Provide only the number of lines in the records below that contain "computer".

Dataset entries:
══════

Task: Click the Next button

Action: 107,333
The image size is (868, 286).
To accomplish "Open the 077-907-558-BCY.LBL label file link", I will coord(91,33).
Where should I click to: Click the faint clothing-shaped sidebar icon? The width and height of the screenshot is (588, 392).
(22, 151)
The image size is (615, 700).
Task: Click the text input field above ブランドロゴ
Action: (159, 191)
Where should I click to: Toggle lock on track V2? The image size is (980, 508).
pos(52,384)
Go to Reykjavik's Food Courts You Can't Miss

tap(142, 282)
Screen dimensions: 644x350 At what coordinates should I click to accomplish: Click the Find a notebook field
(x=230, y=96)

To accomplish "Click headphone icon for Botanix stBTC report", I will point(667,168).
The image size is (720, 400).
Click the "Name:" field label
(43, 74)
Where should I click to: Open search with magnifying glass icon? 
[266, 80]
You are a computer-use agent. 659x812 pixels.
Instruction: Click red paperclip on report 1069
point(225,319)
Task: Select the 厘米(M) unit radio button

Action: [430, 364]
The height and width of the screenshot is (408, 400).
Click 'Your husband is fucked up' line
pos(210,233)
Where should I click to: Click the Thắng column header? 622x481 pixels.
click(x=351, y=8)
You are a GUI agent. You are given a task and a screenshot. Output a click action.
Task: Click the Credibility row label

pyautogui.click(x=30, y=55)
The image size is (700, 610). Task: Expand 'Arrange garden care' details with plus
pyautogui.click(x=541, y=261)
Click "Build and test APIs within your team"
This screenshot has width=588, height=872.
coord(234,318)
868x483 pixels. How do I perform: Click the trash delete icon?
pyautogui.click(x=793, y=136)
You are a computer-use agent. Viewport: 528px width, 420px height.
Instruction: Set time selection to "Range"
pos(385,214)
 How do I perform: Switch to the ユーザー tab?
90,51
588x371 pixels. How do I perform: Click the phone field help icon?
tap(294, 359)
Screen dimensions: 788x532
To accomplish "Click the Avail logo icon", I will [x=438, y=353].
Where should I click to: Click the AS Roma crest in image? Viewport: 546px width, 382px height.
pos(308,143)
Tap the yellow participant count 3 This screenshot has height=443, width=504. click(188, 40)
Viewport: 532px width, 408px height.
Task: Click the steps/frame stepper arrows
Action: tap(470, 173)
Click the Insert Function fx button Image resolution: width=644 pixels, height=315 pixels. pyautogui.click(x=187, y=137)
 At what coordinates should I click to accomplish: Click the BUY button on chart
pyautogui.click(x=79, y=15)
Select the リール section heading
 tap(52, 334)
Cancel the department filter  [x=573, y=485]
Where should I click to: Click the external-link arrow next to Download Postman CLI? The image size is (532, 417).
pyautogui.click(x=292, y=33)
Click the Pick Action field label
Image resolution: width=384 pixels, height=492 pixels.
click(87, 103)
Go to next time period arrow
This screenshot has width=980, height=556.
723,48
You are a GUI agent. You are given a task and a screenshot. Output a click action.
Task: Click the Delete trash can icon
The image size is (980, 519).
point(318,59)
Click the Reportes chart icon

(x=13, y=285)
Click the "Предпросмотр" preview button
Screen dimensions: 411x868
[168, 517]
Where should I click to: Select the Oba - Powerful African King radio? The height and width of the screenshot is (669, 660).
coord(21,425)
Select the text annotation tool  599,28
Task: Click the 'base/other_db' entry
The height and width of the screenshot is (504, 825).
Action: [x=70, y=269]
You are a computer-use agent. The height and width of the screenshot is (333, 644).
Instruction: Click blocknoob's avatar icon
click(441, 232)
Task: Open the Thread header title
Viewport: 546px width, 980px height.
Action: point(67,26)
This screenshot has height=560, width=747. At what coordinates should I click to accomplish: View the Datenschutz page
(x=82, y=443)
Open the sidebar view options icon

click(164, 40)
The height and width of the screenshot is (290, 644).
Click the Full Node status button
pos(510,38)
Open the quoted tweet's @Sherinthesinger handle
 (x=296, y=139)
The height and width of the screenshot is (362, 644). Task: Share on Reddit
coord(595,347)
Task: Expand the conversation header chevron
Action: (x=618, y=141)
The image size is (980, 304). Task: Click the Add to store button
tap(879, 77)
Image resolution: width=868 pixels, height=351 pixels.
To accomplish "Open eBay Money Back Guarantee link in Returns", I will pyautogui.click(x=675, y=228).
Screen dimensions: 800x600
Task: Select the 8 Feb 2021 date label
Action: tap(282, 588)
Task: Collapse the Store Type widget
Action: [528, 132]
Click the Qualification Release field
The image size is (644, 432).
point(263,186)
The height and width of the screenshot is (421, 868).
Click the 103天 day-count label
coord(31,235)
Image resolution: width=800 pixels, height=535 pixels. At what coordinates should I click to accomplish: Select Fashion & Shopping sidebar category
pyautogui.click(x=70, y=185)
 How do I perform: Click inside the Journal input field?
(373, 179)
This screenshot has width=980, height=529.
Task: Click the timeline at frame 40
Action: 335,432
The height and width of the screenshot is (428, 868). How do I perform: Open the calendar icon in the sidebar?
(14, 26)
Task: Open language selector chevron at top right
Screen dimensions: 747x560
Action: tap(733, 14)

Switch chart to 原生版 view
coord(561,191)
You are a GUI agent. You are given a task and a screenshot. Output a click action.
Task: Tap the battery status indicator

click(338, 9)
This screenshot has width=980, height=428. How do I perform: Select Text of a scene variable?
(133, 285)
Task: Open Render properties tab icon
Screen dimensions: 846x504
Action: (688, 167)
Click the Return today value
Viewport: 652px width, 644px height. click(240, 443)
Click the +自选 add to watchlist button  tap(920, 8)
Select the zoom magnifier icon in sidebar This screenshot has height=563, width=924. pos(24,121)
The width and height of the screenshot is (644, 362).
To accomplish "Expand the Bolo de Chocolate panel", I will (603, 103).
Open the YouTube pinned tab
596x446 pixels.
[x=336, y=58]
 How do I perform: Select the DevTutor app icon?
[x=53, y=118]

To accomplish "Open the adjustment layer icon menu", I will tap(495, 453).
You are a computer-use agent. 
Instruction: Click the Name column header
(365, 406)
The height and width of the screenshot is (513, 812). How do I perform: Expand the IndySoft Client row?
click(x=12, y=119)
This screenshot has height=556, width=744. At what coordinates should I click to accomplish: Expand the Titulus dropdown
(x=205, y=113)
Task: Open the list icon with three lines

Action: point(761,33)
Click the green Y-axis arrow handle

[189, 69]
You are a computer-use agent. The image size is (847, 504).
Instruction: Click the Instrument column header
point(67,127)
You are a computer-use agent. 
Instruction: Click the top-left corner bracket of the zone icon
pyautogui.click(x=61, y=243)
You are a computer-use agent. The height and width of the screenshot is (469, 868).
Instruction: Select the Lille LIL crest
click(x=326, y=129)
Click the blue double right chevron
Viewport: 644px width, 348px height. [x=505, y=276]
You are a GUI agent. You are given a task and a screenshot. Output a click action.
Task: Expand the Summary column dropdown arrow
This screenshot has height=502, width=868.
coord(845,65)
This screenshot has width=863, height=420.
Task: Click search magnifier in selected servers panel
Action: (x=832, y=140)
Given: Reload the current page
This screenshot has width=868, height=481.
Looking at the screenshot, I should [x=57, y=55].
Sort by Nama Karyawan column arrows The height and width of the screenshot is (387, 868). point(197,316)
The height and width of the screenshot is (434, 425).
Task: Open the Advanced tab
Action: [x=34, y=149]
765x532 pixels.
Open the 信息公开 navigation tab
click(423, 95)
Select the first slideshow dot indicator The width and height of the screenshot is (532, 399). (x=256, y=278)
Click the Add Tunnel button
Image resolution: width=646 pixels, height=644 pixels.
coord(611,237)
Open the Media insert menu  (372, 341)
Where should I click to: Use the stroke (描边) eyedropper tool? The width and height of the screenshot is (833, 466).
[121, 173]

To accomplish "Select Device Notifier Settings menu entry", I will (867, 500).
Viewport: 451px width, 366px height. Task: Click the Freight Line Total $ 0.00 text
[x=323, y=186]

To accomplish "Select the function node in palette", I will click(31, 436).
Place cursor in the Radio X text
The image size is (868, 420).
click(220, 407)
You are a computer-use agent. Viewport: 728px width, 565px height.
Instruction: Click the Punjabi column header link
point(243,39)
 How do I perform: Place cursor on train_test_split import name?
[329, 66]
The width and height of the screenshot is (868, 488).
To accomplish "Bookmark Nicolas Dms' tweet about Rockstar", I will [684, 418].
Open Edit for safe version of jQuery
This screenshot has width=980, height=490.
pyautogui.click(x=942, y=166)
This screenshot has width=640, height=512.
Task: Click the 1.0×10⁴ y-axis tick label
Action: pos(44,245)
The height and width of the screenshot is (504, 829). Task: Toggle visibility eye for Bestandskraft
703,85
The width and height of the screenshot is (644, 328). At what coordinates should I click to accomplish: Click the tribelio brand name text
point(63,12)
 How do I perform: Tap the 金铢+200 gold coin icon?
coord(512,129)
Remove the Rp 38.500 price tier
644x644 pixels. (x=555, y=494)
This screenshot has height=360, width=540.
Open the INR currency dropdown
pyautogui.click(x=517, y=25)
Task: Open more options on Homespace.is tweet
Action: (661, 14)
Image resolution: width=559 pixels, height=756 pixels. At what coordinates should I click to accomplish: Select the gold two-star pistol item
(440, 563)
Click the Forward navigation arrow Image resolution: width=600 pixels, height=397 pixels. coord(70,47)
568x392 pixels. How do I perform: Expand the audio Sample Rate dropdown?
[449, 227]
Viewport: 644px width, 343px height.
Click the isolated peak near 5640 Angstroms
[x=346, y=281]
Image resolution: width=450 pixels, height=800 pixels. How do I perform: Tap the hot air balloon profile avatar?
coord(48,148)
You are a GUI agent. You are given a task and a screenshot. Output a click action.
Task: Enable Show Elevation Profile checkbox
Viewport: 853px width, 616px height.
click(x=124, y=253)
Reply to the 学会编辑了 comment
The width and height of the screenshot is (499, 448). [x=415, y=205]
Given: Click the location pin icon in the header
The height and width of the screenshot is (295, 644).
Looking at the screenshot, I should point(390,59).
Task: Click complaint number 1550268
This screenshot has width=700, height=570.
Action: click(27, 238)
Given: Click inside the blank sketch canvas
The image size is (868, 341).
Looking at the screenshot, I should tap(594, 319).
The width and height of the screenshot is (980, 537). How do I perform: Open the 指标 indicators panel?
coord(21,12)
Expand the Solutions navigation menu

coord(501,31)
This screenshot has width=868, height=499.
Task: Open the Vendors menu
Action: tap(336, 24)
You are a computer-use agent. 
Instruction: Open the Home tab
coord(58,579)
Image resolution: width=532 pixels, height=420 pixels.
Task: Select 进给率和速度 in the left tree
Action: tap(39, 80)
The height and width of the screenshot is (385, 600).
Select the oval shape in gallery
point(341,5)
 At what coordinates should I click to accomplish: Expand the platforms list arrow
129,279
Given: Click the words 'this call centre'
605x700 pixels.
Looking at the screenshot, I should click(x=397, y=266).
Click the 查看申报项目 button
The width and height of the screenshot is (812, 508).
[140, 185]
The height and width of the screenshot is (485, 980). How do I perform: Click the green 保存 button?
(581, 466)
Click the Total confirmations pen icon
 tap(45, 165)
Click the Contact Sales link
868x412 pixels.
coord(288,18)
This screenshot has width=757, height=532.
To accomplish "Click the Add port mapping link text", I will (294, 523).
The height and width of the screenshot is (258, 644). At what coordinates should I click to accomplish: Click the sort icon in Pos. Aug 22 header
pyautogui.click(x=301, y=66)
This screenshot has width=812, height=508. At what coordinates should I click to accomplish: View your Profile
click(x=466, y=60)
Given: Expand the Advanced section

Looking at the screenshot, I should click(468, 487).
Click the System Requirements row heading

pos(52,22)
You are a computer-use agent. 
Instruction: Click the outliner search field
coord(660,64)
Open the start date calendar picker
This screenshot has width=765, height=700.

══════

▶ **Answer to this task**
10